* [GIVEN ENTRIES]
>>>>
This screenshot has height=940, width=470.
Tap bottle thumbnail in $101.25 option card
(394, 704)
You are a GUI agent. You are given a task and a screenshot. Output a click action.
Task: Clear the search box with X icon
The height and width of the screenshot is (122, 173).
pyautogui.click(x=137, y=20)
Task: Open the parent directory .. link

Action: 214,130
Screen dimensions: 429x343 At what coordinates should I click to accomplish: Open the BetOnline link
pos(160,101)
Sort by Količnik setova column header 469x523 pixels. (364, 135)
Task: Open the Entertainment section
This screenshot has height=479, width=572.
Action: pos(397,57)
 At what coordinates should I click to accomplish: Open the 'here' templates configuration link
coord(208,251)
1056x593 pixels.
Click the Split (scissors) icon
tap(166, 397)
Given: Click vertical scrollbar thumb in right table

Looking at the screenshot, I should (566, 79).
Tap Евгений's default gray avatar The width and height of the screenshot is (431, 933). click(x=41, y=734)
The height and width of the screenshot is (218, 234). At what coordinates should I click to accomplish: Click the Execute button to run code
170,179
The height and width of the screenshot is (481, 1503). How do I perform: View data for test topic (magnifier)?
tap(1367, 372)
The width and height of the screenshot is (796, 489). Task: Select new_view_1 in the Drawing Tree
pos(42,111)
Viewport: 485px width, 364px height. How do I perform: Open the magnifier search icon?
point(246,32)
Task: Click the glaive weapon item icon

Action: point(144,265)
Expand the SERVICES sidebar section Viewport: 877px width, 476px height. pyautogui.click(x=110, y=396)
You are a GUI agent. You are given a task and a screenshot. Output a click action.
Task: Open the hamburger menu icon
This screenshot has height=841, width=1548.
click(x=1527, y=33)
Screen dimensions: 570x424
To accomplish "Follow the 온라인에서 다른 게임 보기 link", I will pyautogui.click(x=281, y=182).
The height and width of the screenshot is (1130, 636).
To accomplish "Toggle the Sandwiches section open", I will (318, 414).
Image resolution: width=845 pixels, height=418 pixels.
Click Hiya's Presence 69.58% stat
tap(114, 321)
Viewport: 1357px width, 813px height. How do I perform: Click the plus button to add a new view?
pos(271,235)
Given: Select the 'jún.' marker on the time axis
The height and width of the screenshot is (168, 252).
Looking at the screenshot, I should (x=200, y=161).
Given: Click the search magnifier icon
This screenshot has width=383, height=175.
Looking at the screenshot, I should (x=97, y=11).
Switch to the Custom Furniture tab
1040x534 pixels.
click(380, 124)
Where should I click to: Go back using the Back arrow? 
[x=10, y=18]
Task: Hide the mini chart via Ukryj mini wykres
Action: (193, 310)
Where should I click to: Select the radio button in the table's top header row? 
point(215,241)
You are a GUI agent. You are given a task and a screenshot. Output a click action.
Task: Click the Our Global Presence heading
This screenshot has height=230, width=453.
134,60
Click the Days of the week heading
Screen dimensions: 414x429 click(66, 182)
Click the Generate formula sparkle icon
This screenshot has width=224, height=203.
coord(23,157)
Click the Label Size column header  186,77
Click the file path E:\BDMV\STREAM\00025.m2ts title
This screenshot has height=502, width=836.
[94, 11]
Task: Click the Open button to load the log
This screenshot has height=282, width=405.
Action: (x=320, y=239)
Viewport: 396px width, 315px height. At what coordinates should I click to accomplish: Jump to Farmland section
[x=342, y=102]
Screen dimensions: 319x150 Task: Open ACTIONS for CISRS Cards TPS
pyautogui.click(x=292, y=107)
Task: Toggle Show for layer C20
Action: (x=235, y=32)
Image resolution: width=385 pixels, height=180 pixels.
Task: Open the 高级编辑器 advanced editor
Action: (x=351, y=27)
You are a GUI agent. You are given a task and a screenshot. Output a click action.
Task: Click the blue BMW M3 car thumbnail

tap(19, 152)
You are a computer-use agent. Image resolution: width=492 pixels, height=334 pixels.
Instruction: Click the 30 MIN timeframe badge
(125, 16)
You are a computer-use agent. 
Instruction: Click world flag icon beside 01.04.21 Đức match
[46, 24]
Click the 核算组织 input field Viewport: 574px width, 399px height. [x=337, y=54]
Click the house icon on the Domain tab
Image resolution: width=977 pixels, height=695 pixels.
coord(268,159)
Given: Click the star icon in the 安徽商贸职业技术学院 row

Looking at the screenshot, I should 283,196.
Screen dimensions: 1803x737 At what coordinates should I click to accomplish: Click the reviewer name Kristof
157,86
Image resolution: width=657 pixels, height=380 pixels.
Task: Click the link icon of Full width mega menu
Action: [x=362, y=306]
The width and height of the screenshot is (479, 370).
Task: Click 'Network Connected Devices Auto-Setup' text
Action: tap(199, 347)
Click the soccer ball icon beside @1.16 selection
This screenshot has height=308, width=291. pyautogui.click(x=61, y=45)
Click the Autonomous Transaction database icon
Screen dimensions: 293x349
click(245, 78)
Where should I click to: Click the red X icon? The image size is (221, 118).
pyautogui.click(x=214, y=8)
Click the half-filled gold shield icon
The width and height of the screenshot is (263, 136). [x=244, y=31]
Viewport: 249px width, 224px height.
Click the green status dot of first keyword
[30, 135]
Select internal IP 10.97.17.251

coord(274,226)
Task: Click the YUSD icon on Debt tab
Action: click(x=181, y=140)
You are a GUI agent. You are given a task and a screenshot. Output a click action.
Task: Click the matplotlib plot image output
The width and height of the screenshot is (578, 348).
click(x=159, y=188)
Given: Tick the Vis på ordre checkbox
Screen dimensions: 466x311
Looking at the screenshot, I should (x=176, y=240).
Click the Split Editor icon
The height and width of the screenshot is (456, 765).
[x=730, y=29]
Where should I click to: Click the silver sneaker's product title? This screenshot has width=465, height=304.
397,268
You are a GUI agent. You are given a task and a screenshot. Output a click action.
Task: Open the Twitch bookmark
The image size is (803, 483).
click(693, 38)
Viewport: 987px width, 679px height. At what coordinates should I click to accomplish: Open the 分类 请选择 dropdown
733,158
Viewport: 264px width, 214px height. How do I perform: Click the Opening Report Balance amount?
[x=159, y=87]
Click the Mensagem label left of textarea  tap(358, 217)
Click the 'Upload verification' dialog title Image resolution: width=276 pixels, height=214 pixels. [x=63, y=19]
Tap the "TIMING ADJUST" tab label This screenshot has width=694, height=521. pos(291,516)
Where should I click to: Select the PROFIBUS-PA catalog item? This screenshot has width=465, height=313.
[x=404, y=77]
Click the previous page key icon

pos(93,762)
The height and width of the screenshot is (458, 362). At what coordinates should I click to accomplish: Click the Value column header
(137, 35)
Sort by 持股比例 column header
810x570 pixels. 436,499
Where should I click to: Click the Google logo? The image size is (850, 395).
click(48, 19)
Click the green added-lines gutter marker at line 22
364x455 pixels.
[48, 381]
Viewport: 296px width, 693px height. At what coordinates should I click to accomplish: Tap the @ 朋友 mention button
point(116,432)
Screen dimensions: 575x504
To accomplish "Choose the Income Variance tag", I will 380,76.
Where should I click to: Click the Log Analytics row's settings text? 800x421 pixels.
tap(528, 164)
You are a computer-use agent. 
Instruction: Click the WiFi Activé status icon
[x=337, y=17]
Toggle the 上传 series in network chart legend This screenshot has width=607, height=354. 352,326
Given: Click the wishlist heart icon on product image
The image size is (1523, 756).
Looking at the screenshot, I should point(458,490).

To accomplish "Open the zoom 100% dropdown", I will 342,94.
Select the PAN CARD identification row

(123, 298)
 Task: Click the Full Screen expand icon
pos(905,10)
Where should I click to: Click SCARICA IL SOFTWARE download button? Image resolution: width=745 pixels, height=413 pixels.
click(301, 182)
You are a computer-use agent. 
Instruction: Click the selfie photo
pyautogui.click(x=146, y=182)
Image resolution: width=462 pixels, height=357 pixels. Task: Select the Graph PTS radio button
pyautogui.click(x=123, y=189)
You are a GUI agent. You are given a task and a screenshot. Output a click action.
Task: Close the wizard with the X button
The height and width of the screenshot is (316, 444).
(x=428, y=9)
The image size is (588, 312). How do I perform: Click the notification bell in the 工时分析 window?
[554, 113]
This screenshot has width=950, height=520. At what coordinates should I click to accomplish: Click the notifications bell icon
<<<<
* [DIRECTIONS FOR THIS TASK] Look above for the line with "The height and width of the screenshot is (122, 173)." and the line with "Tap Евгений's default". Write out those two lines and all the lines between them, exactly, and no others.

* [RESPONSE TO THE EXERCISE]
The height and width of the screenshot is (122, 173).
pyautogui.click(x=137, y=20)
Task: Open the parent directory .. link

Action: 214,130
Screen dimensions: 429x343 At what coordinates should I click to accomplish: Open the BetOnline link
pos(160,101)
Sort by Količnik setova column header 469x523 pixels. (364, 135)
Task: Open the Entertainment section
This screenshot has height=479, width=572.
Action: pos(397,57)
 At what coordinates should I click to accomplish: Open the 'here' templates configuration link
coord(208,251)
1056x593 pixels.
Click the Split (scissors) icon
tap(166, 397)
Given: Click vertical scrollbar thumb in right table

Looking at the screenshot, I should (566, 79).
Tap Евгений's default gray avatar The width and height of the screenshot is (431, 933). click(x=41, y=734)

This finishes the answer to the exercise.